Hacker News new | ask | show | jobs
by Jeremy1026 86 days ago
I went from an M1 16GB to M5 Pro 48GB. I'm running Qwen 3.5 with it locally. I've been sending it and Opus 4.6 the same prompts in identical copies of codebases, using Claude Code for both (using ollama to launch with Qwen). It is about 4x slower than sending the request to Opus. The results are not nearly as good either.

One task that I sent to both was to make a website to search transcription files generated from video files that were also provided. I wanted to have the transcriptions display and be clickable. When clicked have the video skip to that point in play. The Opus website looked nice, and worked well. Qwen couldn't get the videos to play.

Now, for day-to-day tasks, the M1 wasn't a slouch, but the M5 Pro is still a big step forward in terms of performance.

2 comments

That's helpful insight. My prediction is that as it keeps getting more expensive for the big players to run these models, we will start to see some kind of hybrid workload where they offload some of the work to your computer for smaller agents while keeping the orchestration and planning running in the data centers.

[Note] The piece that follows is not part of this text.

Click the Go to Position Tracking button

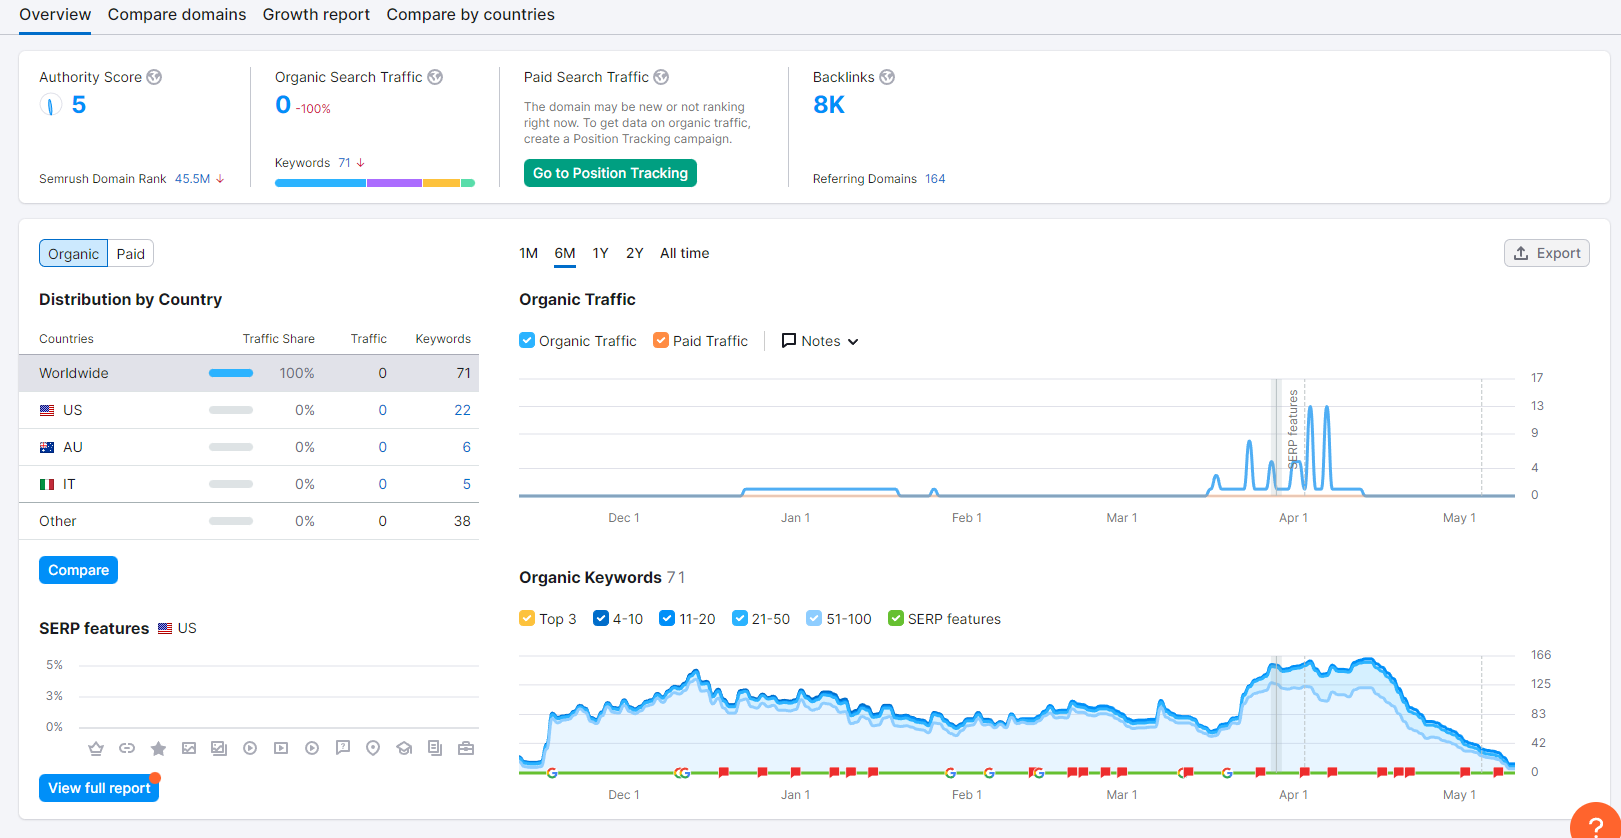tap(610, 173)
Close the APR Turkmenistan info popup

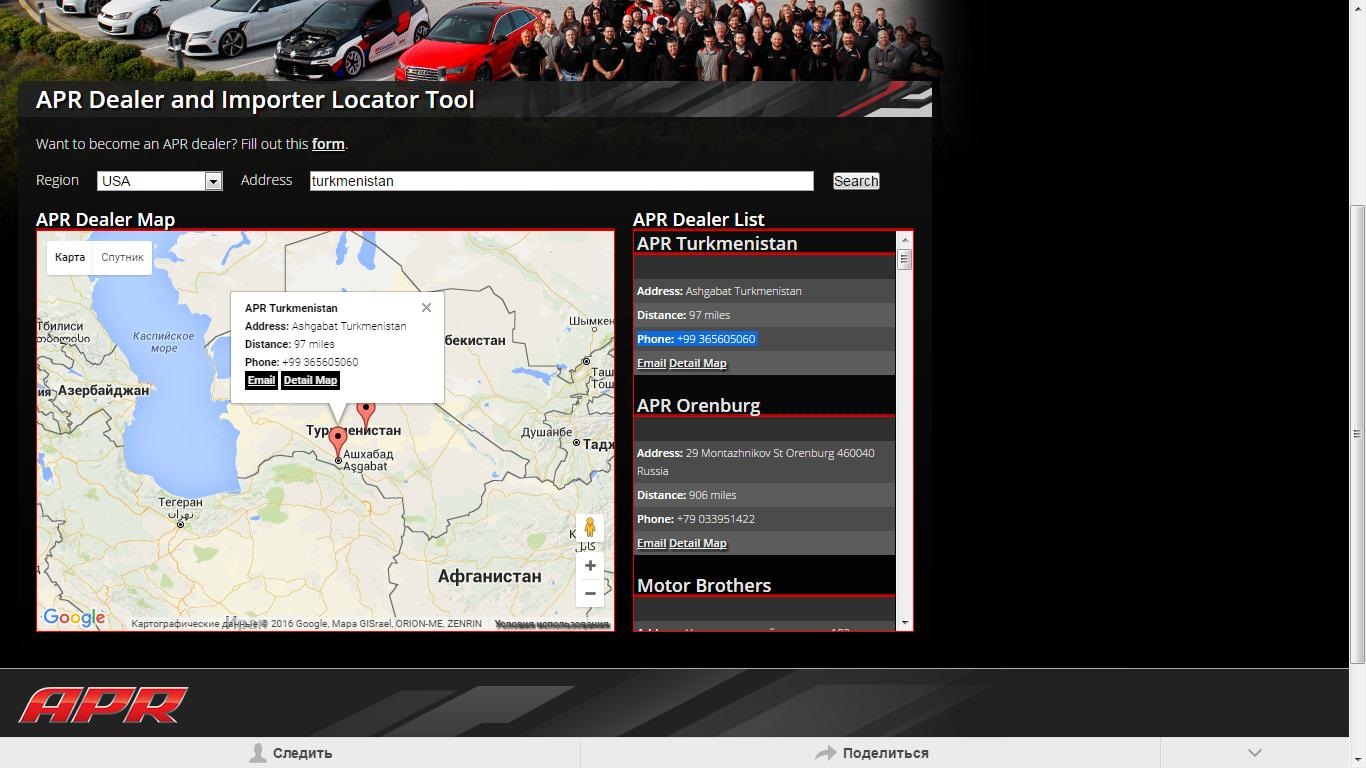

So I think the investment in the extra hardware is worth it, even if you don't currently plan on running LLMs locally.

I mean I get you but, I also know that there are better ways to operationalize local AI. Your POV still remains as super helpful context. I feel like a lot of local-vs-cloud discussion stops at “slower and worse,” but the useful part is understanding where it broke down like model quality, tool use, runtime setup (and not stop at the task performance between the two in it self).